Reportage, San Francisco
En arrivant à l’angle de la 30th et de Harper street, au sud du quartier paisible de Noe Valley, à San Francisco, n’importe quel citadin serait surpris par le caractère inhabituellement champêtre du trottoir. Ici, sur une cinquantaine de mètres, le béton a été retiré pour laisser place à un trottoir « naturel » , où poussent diverses espèces de plantes et d’arbres, toutes natives de la région – plus exactement de la Shasta bioregion. (...)
l’influence de Planet Drum est inversement proportionnelle à sa taille : si seulement quatre personnes y travaillent quelques matinées par semaine, sa notoriété est internationale. Pour Giuseppe Moretti, écologiste italien, « le rôle de Planet Drum a été essentiel à la diffusion du biorégionalisme » [1].

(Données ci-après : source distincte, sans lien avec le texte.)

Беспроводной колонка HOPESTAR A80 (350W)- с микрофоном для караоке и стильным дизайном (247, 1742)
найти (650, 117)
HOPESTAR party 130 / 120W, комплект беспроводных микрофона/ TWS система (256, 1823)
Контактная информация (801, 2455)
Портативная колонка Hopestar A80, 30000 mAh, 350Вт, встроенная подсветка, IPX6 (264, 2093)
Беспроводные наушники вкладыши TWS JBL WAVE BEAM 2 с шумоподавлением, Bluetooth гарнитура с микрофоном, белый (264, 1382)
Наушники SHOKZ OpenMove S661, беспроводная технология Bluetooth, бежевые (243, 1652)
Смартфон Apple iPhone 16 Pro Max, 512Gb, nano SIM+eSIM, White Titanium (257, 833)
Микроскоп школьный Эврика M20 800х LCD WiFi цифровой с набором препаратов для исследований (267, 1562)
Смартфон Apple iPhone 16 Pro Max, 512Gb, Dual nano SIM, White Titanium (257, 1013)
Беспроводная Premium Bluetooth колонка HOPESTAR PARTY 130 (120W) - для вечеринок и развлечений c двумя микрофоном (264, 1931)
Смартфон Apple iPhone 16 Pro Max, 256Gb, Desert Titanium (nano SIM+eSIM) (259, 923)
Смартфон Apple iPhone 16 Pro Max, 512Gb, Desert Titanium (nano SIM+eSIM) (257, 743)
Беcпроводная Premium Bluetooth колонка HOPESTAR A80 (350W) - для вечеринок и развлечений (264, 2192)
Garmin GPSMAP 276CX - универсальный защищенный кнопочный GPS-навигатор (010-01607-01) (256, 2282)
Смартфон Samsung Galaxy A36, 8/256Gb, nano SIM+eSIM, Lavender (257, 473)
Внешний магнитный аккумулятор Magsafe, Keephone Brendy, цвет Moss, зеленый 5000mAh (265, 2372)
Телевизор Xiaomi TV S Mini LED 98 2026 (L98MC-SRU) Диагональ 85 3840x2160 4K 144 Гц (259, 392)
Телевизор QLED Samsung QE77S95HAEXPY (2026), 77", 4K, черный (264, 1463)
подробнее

De l’Italie jusqu’au Japon, en passant par l’Australie, Planet Drum a insufflé dans les consciences une nouvelle façon de penser les relations homme-nature, par le biorégionalisme. Si ce terme est toujours absent des dictionnaires français, il désigne pourtant l’un des mouvements les plus fédérateurs des écologistes du monde entier, notamment anglo-saxons. (...)
Pour le penseur Peter Berg, père incontesté du biorégionalisme, et cofondateur de Planet Drum, « une biorégion est un terrain géographique et un terrain de conscience » [3]. En promouvant une forte adaptation (reinhabitation) des sociétés humaines pour coïncider avec les caractéristiques de la biorégion qu’elles occupent (living-in-place), le biorégionalisme se présente comme un modèle de société alternatif, qui inclut les êtres humains comme partie intégrante de la nature.
Pour Berg, il est nécessaire de réapprendre à vivre en harmonie avec l’environnement qui nous entoure. La civilisation occidentale, dont les Etats-Unis sont sans doute l’exemple le plus abouti, apparaît aujourd’hui totalement déconnectée de son milieu naturel. Si on demande à un citadin d’où vient son eau, on peut parier que celui-ci répondra : « du robinet ». Mais pour les biorégionalistes, « le robinet est le dernier endroit par lequel l’eau passe, mais non celui d’où elle provient ». (...)
« Les gens font partie de la nature et la nature est le sujet » [4] répètera inlassablement Berg à chaque conférence ou interview qu’il aura l’occasion de donner aux quatre coins du monde. (...)
Le voile se lève alors sur la signification du nom de l’association, évocateur de cette volonté de rayonnement : Planet Drum suggère un roulement de tambour pour la Terre, comme une levée de rideau annonciatrice d’une profonde prise de conscience écologiste.